На выходе из четвертого поворота мы отставали от лидера всего на полтора корпуса.
Фойт гнал Люси, как никогда. Мои нервные импульсы, просочившись сквозь титановое днище, достигли ускорителя частиц, и Бэбс взревела, как ракета. Расстояние продолжало сокращаться… но медленно… слишком медленно. Я отчетливо видел, что за немногие оставшиеся до финиша ярды нам не ликвидировать разрыв.
Мы оба отдавали все силы, всю нервную энергию, но нам по-прежнему светило только второе место, а в данном случае это означало поражение.
— Проклятье! — завопил я.
Голос Бэбс донесся, казалось, сразу со всех сторон:
— Держись крепче, Бадди!
С этими словами она вильнула в сторону и, выскочив из-за спины Фойта на свободную траекторию, словно уперлась в стену твердого, неподатливого воздуха, который казался крепче камня.
В следующий миг у меня внутри все перевернулось, как бывает, когда самолет проваливается в воздушную яму. В ушах раздался отчетливый щелчок, а свет перед глазами на мгновение померк. Когда зрение снова вернулось ко мне, я увидел, что финишная линия отдалилась, будто я смотрел в перевернутый бинокль. Потом мне на грудь свалилась бетонная плита, и еще несколько мгновений я видел дневной свет, как далекое-далекое пятнышко.
Действительно ли я заметил клетчатый флаг в руках судьи или это мне только почудилось?
Номер одиннадцать пересек финишную черту. Я видел его достаточно ясно, вот только он почему-то двигался нам навстречу. Именно так и было — я готов поклясться чем угодно. Что касается нас, то мы стояли у первого поворота обратившись лицом назад.
Каким образом мы оказались за линией финиша, я так и не понял.
— Что за чертовщина?!
— Мы победили, любимый, — хрипловато сказала Бэбс, и рев ее двигателя упал до чуть слышного, мерного рокота.
Как прошел остаток дня, я помню довольно смутно: события сменяли друг друга с поистине калейдоскопической быстротой.
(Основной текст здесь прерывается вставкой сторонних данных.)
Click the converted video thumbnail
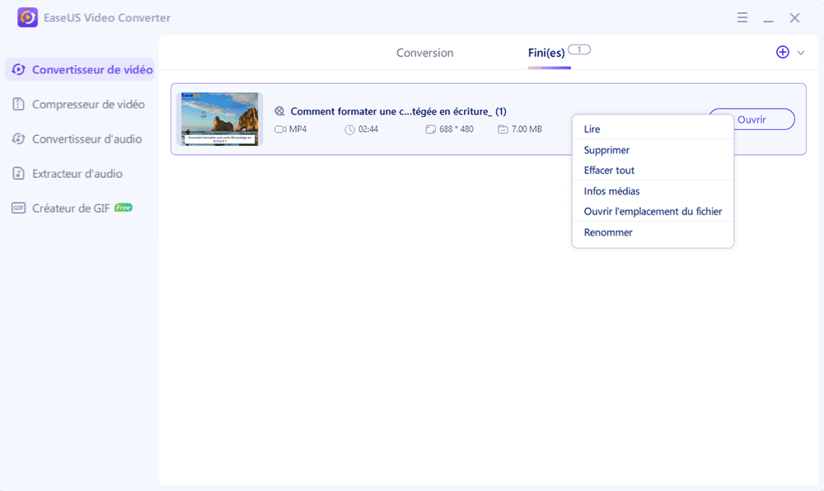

Вот мы с Бэбс совершаем круг почета; вот Спарки в восторге лупит меня по спине, пока я принимаю из рук главного судьи традиционную бутылку кумыса, вот я поднимаю на вытянутых руках тяжеленный кубок, раздаю интервью, разговариваю по телефону с президентом… Только вечером, в гараже, вдали от суеты, мы с Бэбс получили возможность поговорить по душам.
— Я не понимаю, что произошло, — сказал я, подсоединившись к ее нейросети.
— Как — что? Мы выиграли!
— Ты прекрасно понимаешь, о чем я спрашиваю.
— Гипердвигатель для межзвездных полетов, из-за которого разгорелся весь сыр-бор, сделан по той же технологии, что и мой силовой агрегат. Разве для тебя это новость?
— Совершеннейшая! А при чем тут гипердвигатель?
— Сам подумай. Я-то догадалась задолго до старта.